■ Directions for this task: Word for word, reproduce the records that follow.

(Collected data)
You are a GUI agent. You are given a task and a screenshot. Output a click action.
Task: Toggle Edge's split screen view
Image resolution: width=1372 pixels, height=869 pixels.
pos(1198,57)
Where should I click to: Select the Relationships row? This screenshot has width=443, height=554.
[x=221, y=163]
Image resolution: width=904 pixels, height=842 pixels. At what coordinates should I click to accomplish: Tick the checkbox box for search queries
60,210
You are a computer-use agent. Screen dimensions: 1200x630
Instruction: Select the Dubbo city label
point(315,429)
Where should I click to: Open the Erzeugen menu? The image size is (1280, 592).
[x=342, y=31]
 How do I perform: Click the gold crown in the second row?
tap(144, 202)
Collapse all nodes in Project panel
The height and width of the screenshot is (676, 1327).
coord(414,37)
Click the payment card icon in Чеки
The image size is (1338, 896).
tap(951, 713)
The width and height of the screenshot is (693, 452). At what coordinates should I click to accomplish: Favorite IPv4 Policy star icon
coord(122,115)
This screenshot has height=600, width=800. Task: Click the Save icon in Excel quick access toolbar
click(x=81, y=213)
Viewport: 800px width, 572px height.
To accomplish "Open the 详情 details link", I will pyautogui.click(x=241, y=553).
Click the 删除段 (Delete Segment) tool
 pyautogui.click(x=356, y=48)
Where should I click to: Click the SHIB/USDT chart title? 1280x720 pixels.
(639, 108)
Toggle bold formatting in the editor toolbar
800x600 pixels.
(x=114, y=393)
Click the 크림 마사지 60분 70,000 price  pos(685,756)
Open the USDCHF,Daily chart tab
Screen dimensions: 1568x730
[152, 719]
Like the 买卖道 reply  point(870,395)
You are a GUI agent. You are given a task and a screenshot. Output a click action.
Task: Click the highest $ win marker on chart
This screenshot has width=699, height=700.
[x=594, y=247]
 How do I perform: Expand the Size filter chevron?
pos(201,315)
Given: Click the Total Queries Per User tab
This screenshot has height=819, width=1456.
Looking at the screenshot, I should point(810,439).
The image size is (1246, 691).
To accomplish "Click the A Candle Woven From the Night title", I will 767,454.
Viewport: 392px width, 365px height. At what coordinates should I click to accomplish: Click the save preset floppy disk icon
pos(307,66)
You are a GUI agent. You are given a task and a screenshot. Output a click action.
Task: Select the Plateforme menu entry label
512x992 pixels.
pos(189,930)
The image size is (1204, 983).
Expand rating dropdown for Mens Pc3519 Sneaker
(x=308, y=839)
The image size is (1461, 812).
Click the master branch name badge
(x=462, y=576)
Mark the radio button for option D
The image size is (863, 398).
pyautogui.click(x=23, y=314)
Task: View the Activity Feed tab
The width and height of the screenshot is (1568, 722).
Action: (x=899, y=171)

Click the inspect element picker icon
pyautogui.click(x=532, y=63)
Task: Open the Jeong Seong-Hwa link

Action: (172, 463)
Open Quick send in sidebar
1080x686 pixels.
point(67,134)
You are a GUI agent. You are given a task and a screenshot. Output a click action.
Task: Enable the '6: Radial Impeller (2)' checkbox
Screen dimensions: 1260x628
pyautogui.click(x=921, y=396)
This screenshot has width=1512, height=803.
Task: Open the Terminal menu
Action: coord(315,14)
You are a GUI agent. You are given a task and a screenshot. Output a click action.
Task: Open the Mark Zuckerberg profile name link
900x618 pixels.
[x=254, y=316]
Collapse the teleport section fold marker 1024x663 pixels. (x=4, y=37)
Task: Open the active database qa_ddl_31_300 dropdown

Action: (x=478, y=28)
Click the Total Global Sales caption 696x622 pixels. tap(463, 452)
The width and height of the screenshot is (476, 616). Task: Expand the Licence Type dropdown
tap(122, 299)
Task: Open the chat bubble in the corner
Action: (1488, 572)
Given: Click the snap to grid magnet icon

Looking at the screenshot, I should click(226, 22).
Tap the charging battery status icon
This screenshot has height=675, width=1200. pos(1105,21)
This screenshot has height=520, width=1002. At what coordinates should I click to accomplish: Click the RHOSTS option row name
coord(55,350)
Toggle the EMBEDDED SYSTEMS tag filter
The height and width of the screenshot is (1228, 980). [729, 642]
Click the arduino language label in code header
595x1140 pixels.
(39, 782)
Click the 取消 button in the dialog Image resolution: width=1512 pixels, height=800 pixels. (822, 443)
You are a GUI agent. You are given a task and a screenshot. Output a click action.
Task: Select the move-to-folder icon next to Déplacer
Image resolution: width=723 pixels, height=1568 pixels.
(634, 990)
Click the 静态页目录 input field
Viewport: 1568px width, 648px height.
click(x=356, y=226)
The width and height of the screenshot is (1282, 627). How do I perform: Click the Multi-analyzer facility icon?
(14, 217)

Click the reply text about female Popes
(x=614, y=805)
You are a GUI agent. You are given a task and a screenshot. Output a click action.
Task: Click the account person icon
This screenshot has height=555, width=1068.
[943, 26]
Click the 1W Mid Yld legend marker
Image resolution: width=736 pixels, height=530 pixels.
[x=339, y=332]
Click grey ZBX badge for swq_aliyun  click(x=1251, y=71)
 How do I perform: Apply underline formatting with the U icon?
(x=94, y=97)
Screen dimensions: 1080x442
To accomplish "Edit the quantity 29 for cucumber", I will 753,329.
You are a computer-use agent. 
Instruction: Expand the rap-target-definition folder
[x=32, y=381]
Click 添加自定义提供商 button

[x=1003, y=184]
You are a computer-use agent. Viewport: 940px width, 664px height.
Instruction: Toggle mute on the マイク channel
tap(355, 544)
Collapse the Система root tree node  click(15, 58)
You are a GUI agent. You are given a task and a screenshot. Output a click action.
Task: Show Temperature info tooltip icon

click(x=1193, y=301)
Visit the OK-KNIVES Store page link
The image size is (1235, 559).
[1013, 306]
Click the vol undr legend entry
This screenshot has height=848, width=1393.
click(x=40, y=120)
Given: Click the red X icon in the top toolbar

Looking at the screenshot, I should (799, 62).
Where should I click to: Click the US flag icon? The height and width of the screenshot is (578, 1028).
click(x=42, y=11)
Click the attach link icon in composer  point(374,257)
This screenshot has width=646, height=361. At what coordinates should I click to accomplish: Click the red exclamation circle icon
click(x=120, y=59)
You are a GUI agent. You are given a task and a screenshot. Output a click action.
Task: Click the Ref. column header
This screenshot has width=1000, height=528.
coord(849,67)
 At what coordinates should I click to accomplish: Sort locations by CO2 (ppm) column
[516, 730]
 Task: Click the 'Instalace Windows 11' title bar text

■ Answer below:
You are a GUI agent. You are given a task and a screenshot. Output a click action.
Task: Toggle Edge's split screen view
Image resolution: width=1372 pixels, height=869 pixels.
pos(1198,57)
Where should I click to: Select the Relationships row? This screenshot has width=443, height=554.
[x=221, y=163]
Image resolution: width=904 pixels, height=842 pixels. At what coordinates should I click to accomplish: Tick the checkbox box for search queries
60,210
You are a computer-use agent. Screen dimensions: 1200x630
Instruction: Select the Dubbo city label
point(315,429)
Where should I click to: Open the Erzeugen menu? The image size is (1280, 592).
[x=342, y=31]
 How do I perform: Click the gold crown in the second row?
tap(144, 202)
Collapse all nodes in Project panel
The height and width of the screenshot is (676, 1327).
coord(414,37)
Click the payment card icon in Чеки
The image size is (1338, 896).
tap(951, 713)
The width and height of the screenshot is (693, 452). At what coordinates should I click to accomplish: Favorite IPv4 Policy star icon
coord(122,115)
This screenshot has height=600, width=800. Task: Click the Save icon in Excel quick access toolbar
click(x=81, y=213)
Viewport: 800px width, 572px height.
To accomplish "Open the 详情 details link", I will pyautogui.click(x=241, y=553).
Click the 删除段 (Delete Segment) tool
 pyautogui.click(x=356, y=48)
Where should I click to: Click the SHIB/USDT chart title? 1280x720 pixels.
(639, 108)
Toggle bold formatting in the editor toolbar
800x600 pixels.
(x=114, y=393)
Click the 크림 마사지 60분 70,000 price  pos(685,756)
Open the USDCHF,Daily chart tab
Screen dimensions: 1568x730
[152, 719]
Like the 买卖道 reply  point(870,395)
You are a GUI agent. You are given a task and a screenshot. Output a click action.
Task: Click the highest $ win marker on chart
This screenshot has width=699, height=700.
[x=594, y=247]
 How do I perform: Expand the Size filter chevron?
pos(201,315)
Given: Click the Total Queries Per User tab
This screenshot has height=819, width=1456.
Looking at the screenshot, I should point(810,439).
The image size is (1246, 691).
To accomplish "Click the A Candle Woven From the Night title", I will 767,454.
Viewport: 392px width, 365px height. At what coordinates should I click to accomplish: Click the save preset floppy disk icon
pos(307,66)
You are a GUI agent. You are given a task and a screenshot. Output a click action.
Task: Select the Plateforme menu entry label
512x992 pixels.
pos(189,930)
The image size is (1204, 983).
Expand rating dropdown for Mens Pc3519 Sneaker
(x=308, y=839)
The image size is (1461, 812).
Click the master branch name badge
(x=462, y=576)
Mark the radio button for option D
The image size is (863, 398).
pyautogui.click(x=23, y=314)
Task: View the Activity Feed tab
The width and height of the screenshot is (1568, 722).
Action: (x=899, y=171)

Click the inspect element picker icon
pyautogui.click(x=532, y=63)
Task: Open the Jeong Seong-Hwa link

Action: (172, 463)
Open Quick send in sidebar
1080x686 pixels.
point(67,134)
You are a GUI agent. You are given a task and a screenshot. Output a click action.
Task: Enable the '6: Radial Impeller (2)' checkbox
Screen dimensions: 1260x628
pyautogui.click(x=921, y=396)
This screenshot has width=1512, height=803.
Task: Open the Terminal menu
Action: coord(315,14)
You are a GUI agent. You are given a task and a screenshot. Output a click action.
Task: Open the Mark Zuckerberg profile name link
900x618 pixels.
[x=254, y=316]
Collapse the teleport section fold marker 1024x663 pixels. (x=4, y=37)
Task: Open the active database qa_ddl_31_300 dropdown

Action: (x=478, y=28)
Click the Total Global Sales caption 696x622 pixels. tap(463, 452)
The width and height of the screenshot is (476, 616). Task: Expand the Licence Type dropdown
tap(122, 299)
Task: Open the chat bubble in the corner
Action: (1488, 572)
Given: Click the snap to grid magnet icon

Looking at the screenshot, I should click(226, 22).
Tap the charging battery status icon
This screenshot has height=675, width=1200. pos(1105,21)
This screenshot has height=520, width=1002. At what coordinates should I click to accomplish: Click the RHOSTS option row name
coord(55,350)
Toggle the EMBEDDED SYSTEMS tag filter
The height and width of the screenshot is (1228, 980). [729, 642]
Click the arduino language label in code header
595x1140 pixels.
(39, 782)
Click the 取消 button in the dialog Image resolution: width=1512 pixels, height=800 pixels. (822, 443)
You are a GUI agent. You are given a task and a screenshot. Output a click action.
Task: Select the move-to-folder icon next to Déplacer
Image resolution: width=723 pixels, height=1568 pixels.
(634, 990)
Click the 静态页目录 input field
Viewport: 1568px width, 648px height.
click(x=356, y=226)
The width and height of the screenshot is (1282, 627). How do I perform: Click the Multi-analyzer facility icon?
(14, 217)

Click the reply text about female Popes
(x=614, y=805)
You are a GUI agent. You are given a task and a screenshot. Output a click action.
Task: Click the account person icon
This screenshot has height=555, width=1068.
[943, 26]
Click the 1W Mid Yld legend marker
Image resolution: width=736 pixels, height=530 pixels.
[x=339, y=332]
Click grey ZBX badge for swq_aliyun  click(x=1251, y=71)
 How do I perform: Apply underline formatting with the U icon?
(x=94, y=97)
Screen dimensions: 1080x442
To accomplish "Edit the quantity 29 for cucumber", I will 753,329.
You are a computer-use agent. 
Instruction: Expand the rap-target-definition folder
[x=32, y=381]
Click 添加自定义提供商 button

[x=1003, y=184]
You are a computer-use agent. Viewport: 940px width, 664px height.
Instruction: Toggle mute on the マイク channel
tap(355, 544)
Collapse the Система root tree node  click(15, 58)
You are a GUI agent. You are given a task and a screenshot. Output a click action.
Task: Show Temperature info tooltip icon

click(x=1193, y=301)
Visit the OK-KNIVES Store page link
The image size is (1235, 559).
[1013, 306]
Click the vol undr legend entry
This screenshot has height=848, width=1393.
click(x=40, y=120)
Given: Click the red X icon in the top toolbar

Looking at the screenshot, I should (799, 62).
Where should I click to: Click the US flag icon? The height and width of the screenshot is (578, 1028).
click(x=42, y=11)
Click the attach link icon in composer  point(374,257)
This screenshot has width=646, height=361. At what coordinates should I click to accomplish: Click the red exclamation circle icon
click(x=120, y=59)
You are a GUI agent. You are given a task and a screenshot. Output a click action.
Task: Click the Ref. column header
This screenshot has width=1000, height=528.
coord(849,67)
 At what coordinates should I click to accomplish: Sort locations by CO2 (ppm) column
[516, 730]
 Task: Click the 'Instalace Windows 11' title bar text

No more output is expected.